It was duck season on Nantucket. Harding Calvin always spent the week at the estate, with three or four cronies. “Darling,” Kit said, “I told you. These guys are hunters. They’re not going to hang around the house.”

She frowned, behind more cumulonimbus.

“Betts, back in Minnesota we broke camp before dawn and we didn’t get back till supper.”

“Well, and then there’s you. You, Kit. The entire drive down to the Hole you hardly uttered two words. You slept.

He wrapped his hands around the railing, blinking, teary. The channel was chaos, dirty whitecaps in one patch and a green hole in another.

“Tell me about Cousin Cal,” Kit said. “Tell me about that time in Milton with him and the gardener.”

“What? The gardener?”

“In Milton, when you were a kid. How did that go?”

“Kit, really. What’s that got to do with—”

“Tell me, Betts. You were, what? Nine, ten? And Cousin Cal, he really hurt you. You and that gardener.”

The wind had pulled blonde strands from under her hat. These played back and forth across her furred earflaps, a brighter element between them.

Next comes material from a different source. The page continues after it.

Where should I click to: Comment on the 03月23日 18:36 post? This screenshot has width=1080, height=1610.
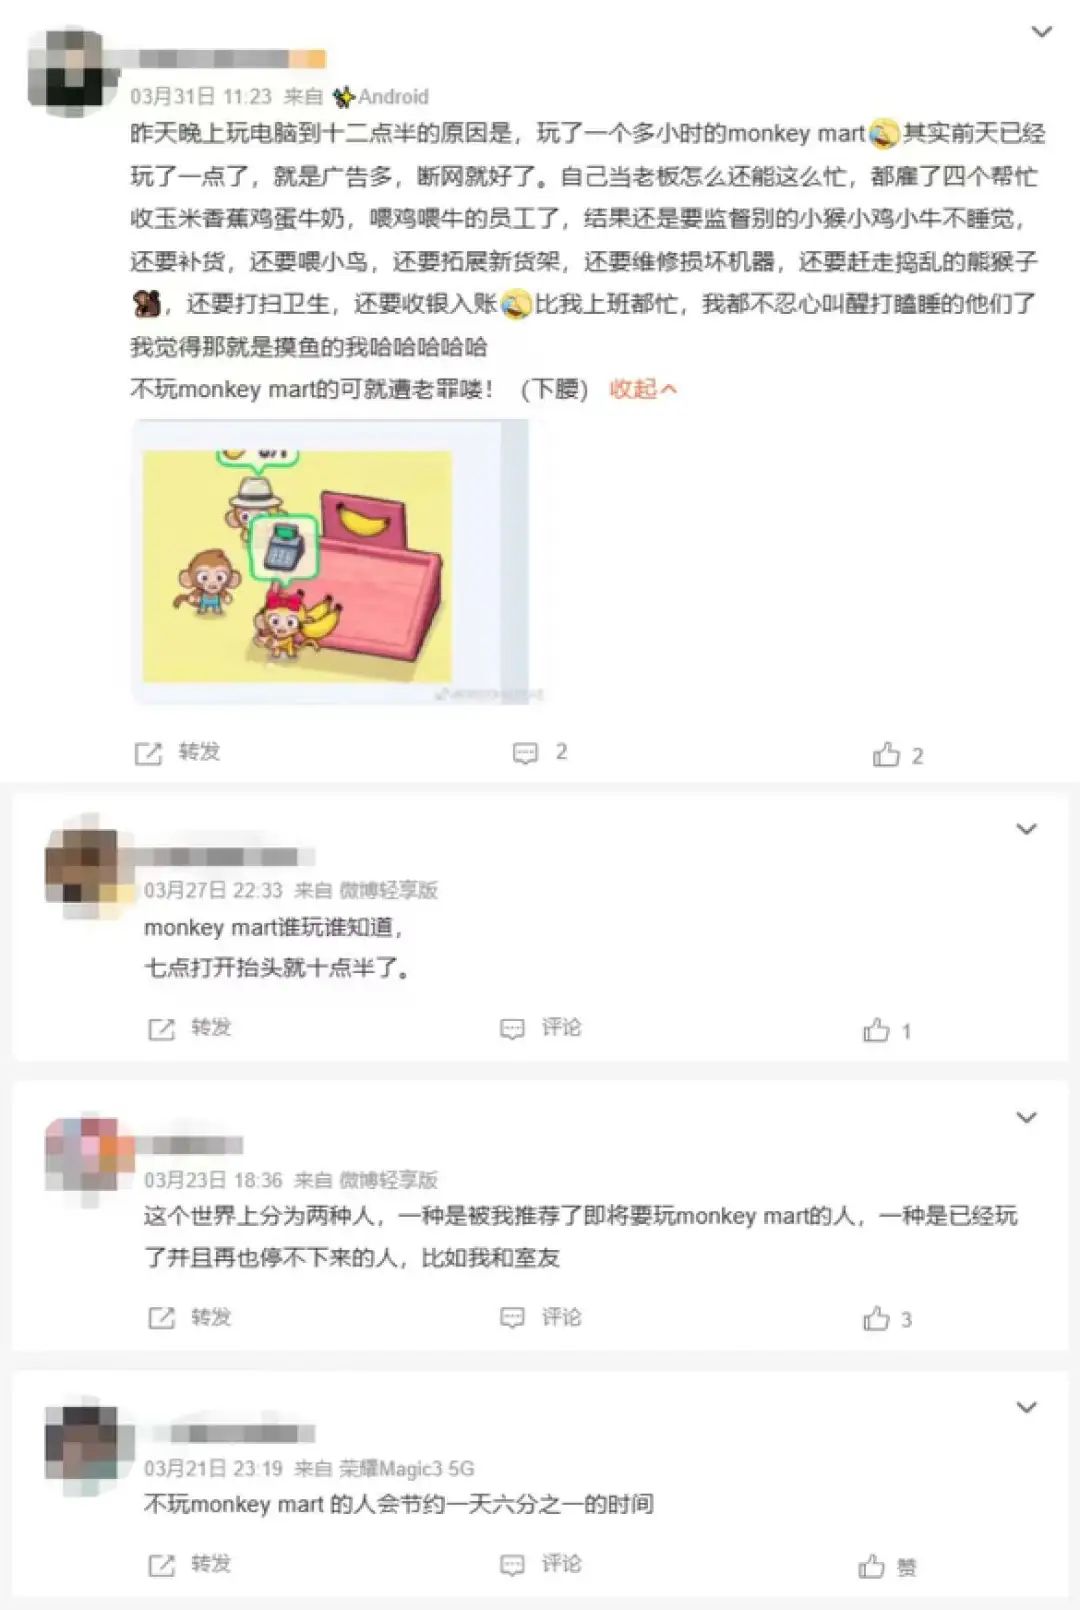pyautogui.click(x=540, y=1317)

“The man you’re thinking of,” Bette said slowly, “was more than a gardener.”

“Oh sure,” Kit said. “This was a caretaker. He did the whole Milton place.”

“Jean-Paul Rebec.”

“Jappy, right? You called him Jappy.”

“Oh Kit, you remember perfectly well.”

“Tell me. Please. Didn’t he make toys?”

“Yes. Yes.” Bette lifted her chin, indicating some far-off attic toy box. “Jappy could whittle a toy and tell me a story all at the same time. For the scary stories he’d whistle sound effects. The stories about the loup-garou don’t you know, those came complete with sound effects.”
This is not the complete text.